Said Nuseibeh ’80 (English)

Occupation: Photographer

Watson project: In the Footsteps of al-Mutanabbi

What was your plan? I wanted to experience and document the pastoral nomadic Bedouin civilization before it vanished, while establishing a sensual foundation for a projected translation of classical Arabic poetry into English.

What actually happened? It took me seven months to secure acceptance and a home in the desert among the Huweitat bedu [an Arabian desert tribe—Ed]. I helped herd camels, carry water, and gather firewood for the hearth and fresh grasses for the herd. I once got stranded on a 50-foot sandstone cliff and learned how to use my mind to overcome my trembling knees and sweaty palms to climb my way out of a scary predicament. One of my most beautiful experiences was seeing how integral poetry was to daily experience, where everyone composed extemporaneous verse to accompany work and play. 

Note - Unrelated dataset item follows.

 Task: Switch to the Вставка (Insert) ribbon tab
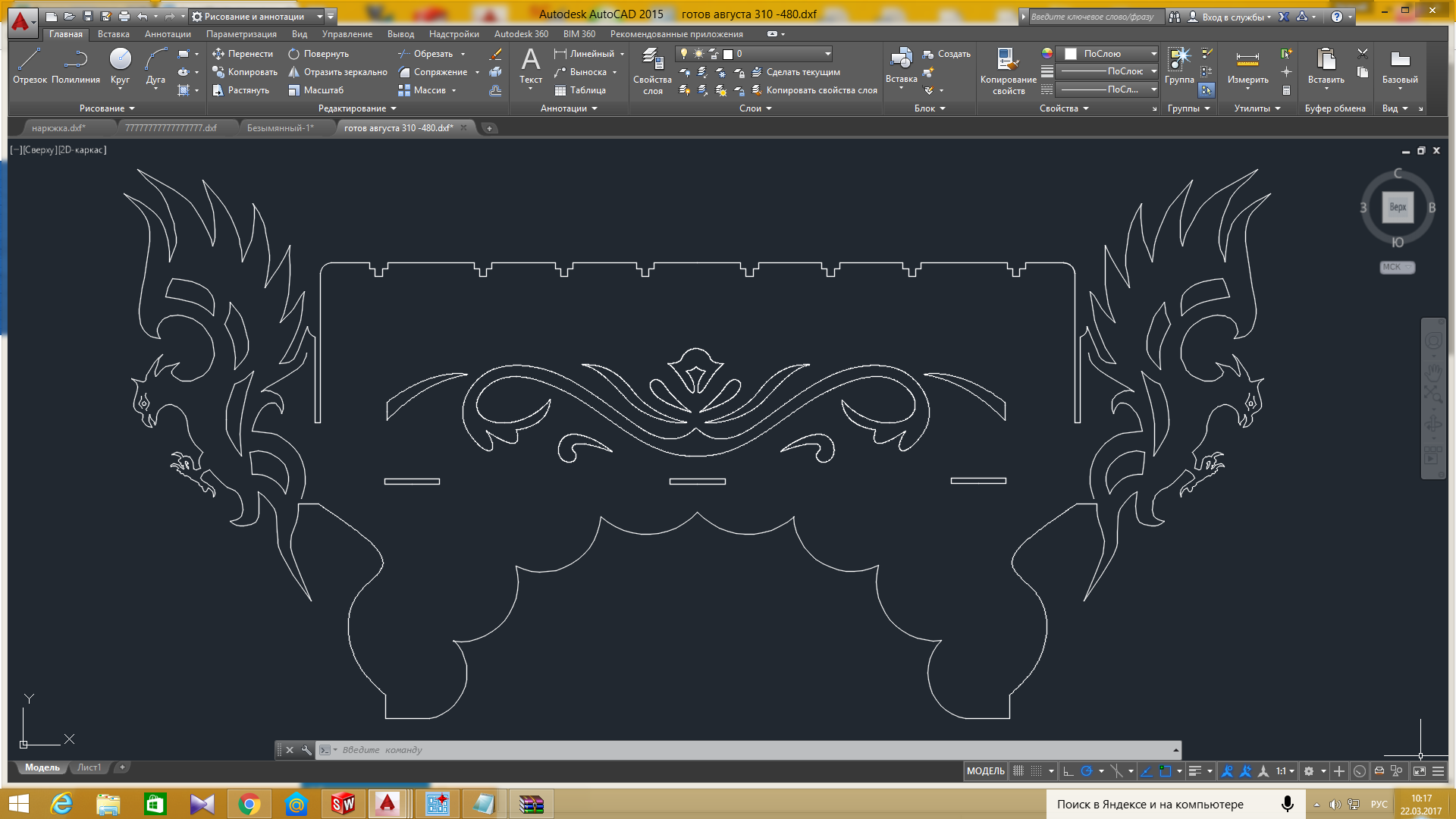(112, 33)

What did you learn? I achieved my goal of developing fluency in Arabic. I grew to think in Arabic instead of translating from English in my head, though my accent will always be marked with a foreign tinge.

I also grew aware of how verbal language is prone to deception and misdirection. Photography offered me the solace of being a direct, immediate and honest communication medium, despite being thousands of miles from a darkroom. I vowed to eschew literary for visual pursuits and subsequently launched a professional career of architectural and fine art photography with a concentration on art of the early Islamic period.

Where did you go from there? For 15 years I was black & white silver gelatin printer for the late artist Ruth Bernhard. As a photographer specializing in art and artifacts of the early Islamic period, I gained some notoriety for photographs of the 7th-century Islamic mosaics in the Dome of the Rock, Jerusalem. I have exhibited widely, published sparingly, but contributed frequently to scholarly international publications.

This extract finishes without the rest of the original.